▶ Stated exercise: Rewrite all of the data below with "GUI agent" swapped for "interface agent", leaving everything else unchanged.
━━ Given entries ━━
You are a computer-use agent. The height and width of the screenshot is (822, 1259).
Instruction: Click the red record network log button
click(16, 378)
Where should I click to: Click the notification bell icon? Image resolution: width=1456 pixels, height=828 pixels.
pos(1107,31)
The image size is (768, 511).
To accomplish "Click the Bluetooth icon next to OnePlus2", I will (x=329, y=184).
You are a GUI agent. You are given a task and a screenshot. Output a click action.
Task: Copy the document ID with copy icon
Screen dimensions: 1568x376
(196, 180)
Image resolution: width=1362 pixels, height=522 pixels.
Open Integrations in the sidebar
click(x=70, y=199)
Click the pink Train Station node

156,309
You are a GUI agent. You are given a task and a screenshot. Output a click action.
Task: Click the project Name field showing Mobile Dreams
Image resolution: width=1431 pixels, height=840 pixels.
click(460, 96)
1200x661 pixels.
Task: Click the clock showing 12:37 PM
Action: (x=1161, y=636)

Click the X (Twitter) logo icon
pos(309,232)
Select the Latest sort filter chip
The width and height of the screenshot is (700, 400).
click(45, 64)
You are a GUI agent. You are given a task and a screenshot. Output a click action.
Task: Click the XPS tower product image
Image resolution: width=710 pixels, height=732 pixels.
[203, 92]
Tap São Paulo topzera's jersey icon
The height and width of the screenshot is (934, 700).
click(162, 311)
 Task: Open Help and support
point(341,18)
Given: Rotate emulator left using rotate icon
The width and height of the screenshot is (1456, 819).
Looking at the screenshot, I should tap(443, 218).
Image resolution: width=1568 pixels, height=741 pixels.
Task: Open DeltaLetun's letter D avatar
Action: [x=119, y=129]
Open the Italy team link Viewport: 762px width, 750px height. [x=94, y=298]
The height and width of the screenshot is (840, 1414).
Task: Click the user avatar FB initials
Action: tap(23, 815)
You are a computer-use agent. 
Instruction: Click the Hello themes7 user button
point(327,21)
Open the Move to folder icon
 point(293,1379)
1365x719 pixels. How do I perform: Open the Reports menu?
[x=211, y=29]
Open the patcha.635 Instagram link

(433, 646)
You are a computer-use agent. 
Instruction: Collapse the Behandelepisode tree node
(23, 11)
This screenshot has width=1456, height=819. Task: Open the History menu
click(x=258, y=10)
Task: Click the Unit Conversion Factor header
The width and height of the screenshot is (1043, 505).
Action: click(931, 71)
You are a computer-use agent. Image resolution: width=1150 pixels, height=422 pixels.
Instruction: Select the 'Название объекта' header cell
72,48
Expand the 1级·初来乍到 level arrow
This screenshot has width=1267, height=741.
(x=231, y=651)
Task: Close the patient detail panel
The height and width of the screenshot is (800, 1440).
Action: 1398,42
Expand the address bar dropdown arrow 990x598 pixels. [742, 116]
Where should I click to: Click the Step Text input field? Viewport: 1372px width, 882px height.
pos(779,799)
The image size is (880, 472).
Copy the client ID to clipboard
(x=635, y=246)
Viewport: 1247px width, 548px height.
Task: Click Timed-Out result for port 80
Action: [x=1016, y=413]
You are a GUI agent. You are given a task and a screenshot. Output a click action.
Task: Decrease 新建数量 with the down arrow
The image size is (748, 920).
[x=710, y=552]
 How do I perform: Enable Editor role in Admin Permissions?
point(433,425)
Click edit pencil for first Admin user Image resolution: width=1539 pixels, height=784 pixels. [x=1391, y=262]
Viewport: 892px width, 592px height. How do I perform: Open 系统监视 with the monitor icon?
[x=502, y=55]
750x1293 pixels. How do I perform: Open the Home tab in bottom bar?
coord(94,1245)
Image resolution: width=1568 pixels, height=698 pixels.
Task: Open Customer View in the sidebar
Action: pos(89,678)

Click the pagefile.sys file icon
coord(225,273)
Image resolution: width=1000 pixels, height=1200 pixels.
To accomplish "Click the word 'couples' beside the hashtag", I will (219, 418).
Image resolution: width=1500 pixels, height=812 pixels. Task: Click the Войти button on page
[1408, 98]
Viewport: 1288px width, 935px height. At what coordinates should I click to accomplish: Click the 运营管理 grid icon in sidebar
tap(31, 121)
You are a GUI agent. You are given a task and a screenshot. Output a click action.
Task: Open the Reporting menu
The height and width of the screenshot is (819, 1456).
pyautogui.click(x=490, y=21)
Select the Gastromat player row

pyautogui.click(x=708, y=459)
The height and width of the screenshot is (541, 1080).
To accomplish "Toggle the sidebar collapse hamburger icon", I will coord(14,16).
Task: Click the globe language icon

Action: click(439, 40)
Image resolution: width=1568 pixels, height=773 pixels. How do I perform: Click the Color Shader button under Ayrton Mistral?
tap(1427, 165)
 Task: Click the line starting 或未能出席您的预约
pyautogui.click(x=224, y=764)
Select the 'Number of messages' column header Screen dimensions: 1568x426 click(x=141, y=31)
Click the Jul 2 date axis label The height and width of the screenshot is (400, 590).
━━━
▶ Finished answer:
You are a computer-use agent. The height and width of the screenshot is (822, 1259).
Instruction: Click the red record network log button
click(16, 378)
Where should I click to: Click the notification bell icon? Image resolution: width=1456 pixels, height=828 pixels.
pos(1107,31)
The image size is (768, 511).
To accomplish "Click the Bluetooth icon next to OnePlus2", I will (x=329, y=184).
You are a interface agent. You are given a task and a screenshot. Output a click action.
Task: Copy the document ID with copy icon
Screen dimensions: 1568x376
(196, 180)
Image resolution: width=1362 pixels, height=522 pixels.
Open Integrations in the sidebar
click(x=70, y=199)
Click the pink Train Station node

156,309
You are a interface agent. You are given a task and a screenshot. Output a click action.
Task: Click the project Name field showing Mobile Dreams
Image resolution: width=1431 pixels, height=840 pixels.
click(460, 96)
1200x661 pixels.
Task: Click the clock showing 12:37 PM
Action: (x=1161, y=636)

Click the X (Twitter) logo icon
pos(309,232)
Select the Latest sort filter chip
The width and height of the screenshot is (700, 400).
click(45, 64)
You are a interface agent. You are given a task and a screenshot. Output a click action.
Task: Click the XPS tower product image
Image resolution: width=710 pixels, height=732 pixels.
[203, 92]
Tap São Paulo topzera's jersey icon
The height and width of the screenshot is (934, 700).
click(162, 311)
 Task: Open Help and support
point(341,18)
Given: Rotate emulator left using rotate icon
The width and height of the screenshot is (1456, 819).
Looking at the screenshot, I should tap(443, 218).
Image resolution: width=1568 pixels, height=741 pixels.
Task: Open DeltaLetun's letter D avatar
Action: [x=119, y=129]
Open the Italy team link Viewport: 762px width, 750px height. [x=94, y=298]
The height and width of the screenshot is (840, 1414).
Task: Click the user avatar FB initials
Action: tap(23, 815)
You are a computer-use agent. 
Instruction: Click the Hello themes7 user button
point(327,21)
Open the Move to folder icon
 point(293,1379)
1365x719 pixels. How do I perform: Open the Reports menu?
[x=211, y=29]
Open the patcha.635 Instagram link

(433, 646)
You are a computer-use agent. 
Instruction: Collapse the Behandelepisode tree node
(23, 11)
This screenshot has width=1456, height=819. Task: Open the History menu
click(x=258, y=10)
Task: Click the Unit Conversion Factor header
The width and height of the screenshot is (1043, 505).
Action: click(931, 71)
You are a computer-use agent. Image resolution: width=1150 pixels, height=422 pixels.
Instruction: Select the 'Название объекта' header cell
72,48
Expand the 1级·初来乍到 level arrow
This screenshot has width=1267, height=741.
(x=231, y=651)
Task: Close the patient detail panel
The height and width of the screenshot is (800, 1440).
Action: 1398,42
Expand the address bar dropdown arrow 990x598 pixels. [742, 116]
Where should I click to: Click the Step Text input field? Viewport: 1372px width, 882px height.
pos(779,799)
The image size is (880, 472).
Copy the client ID to clipboard
(x=635, y=246)
Viewport: 1247px width, 548px height.
Task: Click Timed-Out result for port 80
Action: [x=1016, y=413]
You are a interface agent. You are given a task and a screenshot. Output a click action.
Task: Decrease 新建数量 with the down arrow
The image size is (748, 920).
[x=710, y=552]
 How do I perform: Enable Editor role in Admin Permissions?
point(433,425)
Click edit pencil for first Admin user Image resolution: width=1539 pixels, height=784 pixels. [x=1391, y=262]
Viewport: 892px width, 592px height. How do I perform: Open 系统监视 with the monitor icon?
[x=502, y=55]
750x1293 pixels. How do I perform: Open the Home tab in bottom bar?
coord(94,1245)
Image resolution: width=1568 pixels, height=698 pixels.
Task: Open Customer View in the sidebar
Action: pos(89,678)

Click the pagefile.sys file icon
coord(225,273)
Image resolution: width=1000 pixels, height=1200 pixels.
To accomplish "Click the word 'couples' beside the hashtag", I will (219, 418).
Image resolution: width=1500 pixels, height=812 pixels. Task: Click the Войти button on page
[1408, 98]
Viewport: 1288px width, 935px height. At what coordinates should I click to accomplish: Click the 运营管理 grid icon in sidebar
tap(31, 121)
You are a interface agent. You are given a task and a screenshot. Output a click action.
Task: Open the Reporting menu
The height and width of the screenshot is (819, 1456).
pyautogui.click(x=490, y=21)
Select the Gastromat player row

pyautogui.click(x=708, y=459)
The height and width of the screenshot is (541, 1080).
To accomplish "Toggle the sidebar collapse hamburger icon", I will coord(14,16).
Task: Click the globe language icon

Action: click(439, 40)
Image resolution: width=1568 pixels, height=773 pixels. How do I perform: Click the Color Shader button under Ayrton Mistral?
tap(1427, 165)
 Task: Click the line starting 或未能出席您的预约
pyautogui.click(x=224, y=764)
Select the 'Number of messages' column header Screen dimensions: 1568x426 click(x=141, y=31)
Click the Jul 2 date axis label The height and width of the screenshot is (400, 590).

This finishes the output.